**Stated exercise:**
Reproduce each of the lines below character for character, in the order given.

**Word and element pointing entries:**
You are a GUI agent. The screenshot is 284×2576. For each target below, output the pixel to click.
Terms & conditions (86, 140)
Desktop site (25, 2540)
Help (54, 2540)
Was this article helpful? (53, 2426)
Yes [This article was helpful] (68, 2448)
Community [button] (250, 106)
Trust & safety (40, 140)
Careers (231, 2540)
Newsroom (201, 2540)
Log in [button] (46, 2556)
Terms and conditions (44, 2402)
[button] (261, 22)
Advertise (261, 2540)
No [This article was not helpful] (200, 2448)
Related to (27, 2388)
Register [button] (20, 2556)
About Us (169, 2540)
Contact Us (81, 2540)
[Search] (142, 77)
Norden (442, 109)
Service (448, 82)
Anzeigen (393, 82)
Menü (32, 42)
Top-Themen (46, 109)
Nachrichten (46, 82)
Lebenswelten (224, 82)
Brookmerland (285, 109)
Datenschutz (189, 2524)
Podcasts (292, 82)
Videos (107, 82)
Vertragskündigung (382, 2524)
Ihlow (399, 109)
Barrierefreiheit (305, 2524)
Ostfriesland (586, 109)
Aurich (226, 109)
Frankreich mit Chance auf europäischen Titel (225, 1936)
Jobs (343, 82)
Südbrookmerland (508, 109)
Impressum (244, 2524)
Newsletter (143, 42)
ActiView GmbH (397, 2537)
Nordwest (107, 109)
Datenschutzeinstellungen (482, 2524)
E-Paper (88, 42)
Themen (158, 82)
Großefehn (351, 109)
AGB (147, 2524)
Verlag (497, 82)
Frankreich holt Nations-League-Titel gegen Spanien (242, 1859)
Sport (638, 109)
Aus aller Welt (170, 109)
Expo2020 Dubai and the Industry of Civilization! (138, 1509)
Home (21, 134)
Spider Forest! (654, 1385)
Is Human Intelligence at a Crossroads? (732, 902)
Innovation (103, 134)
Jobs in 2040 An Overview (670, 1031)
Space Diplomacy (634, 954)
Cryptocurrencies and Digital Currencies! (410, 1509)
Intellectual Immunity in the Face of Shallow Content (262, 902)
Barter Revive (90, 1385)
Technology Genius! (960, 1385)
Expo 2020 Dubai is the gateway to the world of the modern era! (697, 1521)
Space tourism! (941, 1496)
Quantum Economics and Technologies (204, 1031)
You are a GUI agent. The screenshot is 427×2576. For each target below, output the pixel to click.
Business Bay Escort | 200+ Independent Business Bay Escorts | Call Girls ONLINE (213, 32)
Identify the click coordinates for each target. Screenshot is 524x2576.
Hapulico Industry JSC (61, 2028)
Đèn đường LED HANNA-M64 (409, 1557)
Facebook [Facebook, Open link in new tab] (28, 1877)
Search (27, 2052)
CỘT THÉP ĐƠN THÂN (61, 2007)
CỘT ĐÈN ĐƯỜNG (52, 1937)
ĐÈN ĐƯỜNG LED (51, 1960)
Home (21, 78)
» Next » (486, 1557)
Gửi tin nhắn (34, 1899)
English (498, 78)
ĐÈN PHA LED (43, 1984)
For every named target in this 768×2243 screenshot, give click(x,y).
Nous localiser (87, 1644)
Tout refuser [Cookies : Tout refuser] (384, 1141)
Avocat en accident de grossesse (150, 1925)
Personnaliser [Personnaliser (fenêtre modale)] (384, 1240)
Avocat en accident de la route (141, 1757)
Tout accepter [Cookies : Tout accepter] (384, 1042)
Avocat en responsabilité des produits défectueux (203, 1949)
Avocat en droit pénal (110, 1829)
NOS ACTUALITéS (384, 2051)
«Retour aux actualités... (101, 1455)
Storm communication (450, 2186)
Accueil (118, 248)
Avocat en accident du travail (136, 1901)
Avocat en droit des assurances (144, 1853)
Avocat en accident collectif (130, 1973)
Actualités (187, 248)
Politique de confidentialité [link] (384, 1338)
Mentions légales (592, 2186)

**The result:**
You are a GUI agent. The screenshot is 284×2576. For each target below, output the pixel to click.
Terms & conditions (86, 140)
Desktop site (25, 2540)
Help (54, 2540)
Was this article helpful? (53, 2426)
Yes [This article was helpful] (68, 2448)
Community [button] (250, 106)
Trust & safety (40, 140)
Careers (231, 2540)
Newsroom (201, 2540)
Log in [button] (46, 2556)
Terms and conditions (44, 2402)
[button] (261, 22)
Advertise (261, 2540)
No [This article was not helpful] (200, 2448)
Related to (27, 2388)
Register [button] (20, 2556)
About Us (169, 2540)
Contact Us (81, 2540)
[Search] (142, 77)
Norden (442, 109)
Service (448, 82)
Anzeigen (393, 82)
Menü (32, 42)
Top-Themen (46, 109)
Nachrichten (46, 82)
Lebenswelten (224, 82)
Brookmerland (285, 109)
Datenschutz (189, 2524)
Podcasts (292, 82)
Videos (107, 82)
Vertragskündigung (382, 2524)
Ihlow (399, 109)
Barrierefreiheit (305, 2524)
Ostfriesland (586, 109)
Aurich (226, 109)
Frankreich mit Chance auf europäischen Titel (225, 1936)
Jobs (343, 82)
Südbrookmerland (508, 109)
Impressum (244, 2524)
Newsletter (143, 42)
ActiView GmbH (397, 2537)
Nordwest (107, 109)
Datenschutzeinstellungen (482, 2524)
E-Paper (88, 42)
Themen (158, 82)
Großefehn (351, 109)
AGB (147, 2524)
Verlag (497, 82)
Frankreich holt Nations-League-Titel gegen Spanien (242, 1859)
Sport (638, 109)
Aus aller Welt (170, 109)
Expo2020 Dubai and the Industry of Civilization! (138, 1509)
Home (21, 134)
Spider Forest! (654, 1385)
Is Human Intelligence at a Crossroads? (732, 902)
Innovation (103, 134)
Jobs in 2040 An Overview (670, 1031)
Space Diplomacy (634, 954)
Cryptocurrencies and Digital Currencies! (410, 1509)
Intellectual Immunity in the Face of Shallow Content (262, 902)
Barter Revive (90, 1385)
Technology Genius! (960, 1385)
Expo 2020 Dubai is the gateway to the world of the modern era! (697, 1521)
Space tourism! (941, 1496)
Quantum Economics and Technologies (204, 1031)
You are a GUI agent. The screenshot is 427×2576. For each target below, output the pixel to click.
Business Bay Escort | 200+ Independent Business Bay Escorts | Call Girls ONLINE (213, 32)
Identify the click coordinates for each target. Screenshot is 524x2576.
Hapulico Industry JSC (61, 2028)
Đèn đường LED HANNA-M64 (409, 1557)
Facebook [Facebook, Open link in new tab] (28, 1877)
Search (27, 2052)
CỘT THÉP ĐƠN THÂN (61, 2007)
CỘT ĐÈN ĐƯỜNG (52, 1937)
ĐÈN ĐƯỜNG LED (51, 1960)
Home (21, 78)
» Next » (486, 1557)
Gửi tin nhắn (34, 1899)
English (498, 78)
ĐÈN PHA LED (43, 1984)
For every named target in this 768×2243 screenshot, give click(x,y).
Nous localiser (87, 1644)
Tout refuser [Cookies : Tout refuser] (384, 1141)
Avocat en accident de grossesse (150, 1925)
Personnaliser [Personnaliser (fenêtre modale)] (384, 1240)
Avocat en accident de la route (141, 1757)
Tout accepter [Cookies : Tout accepter] (384, 1042)
Avocat en responsabilité des produits défectueux (203, 1949)
Avocat en droit pénal (110, 1829)
NOS ACTUALITéS (384, 2051)
«Retour aux actualités... (101, 1455)
Storm communication (450, 2186)
Accueil (118, 248)
Avocat en accident du travail (136, 1901)
Avocat en droit des assurances (144, 1853)
Avocat en accident collectif (130, 1973)
Actualités (187, 248)
Politique de confidentialité [link] (384, 1338)
Mentions légales (592, 2186)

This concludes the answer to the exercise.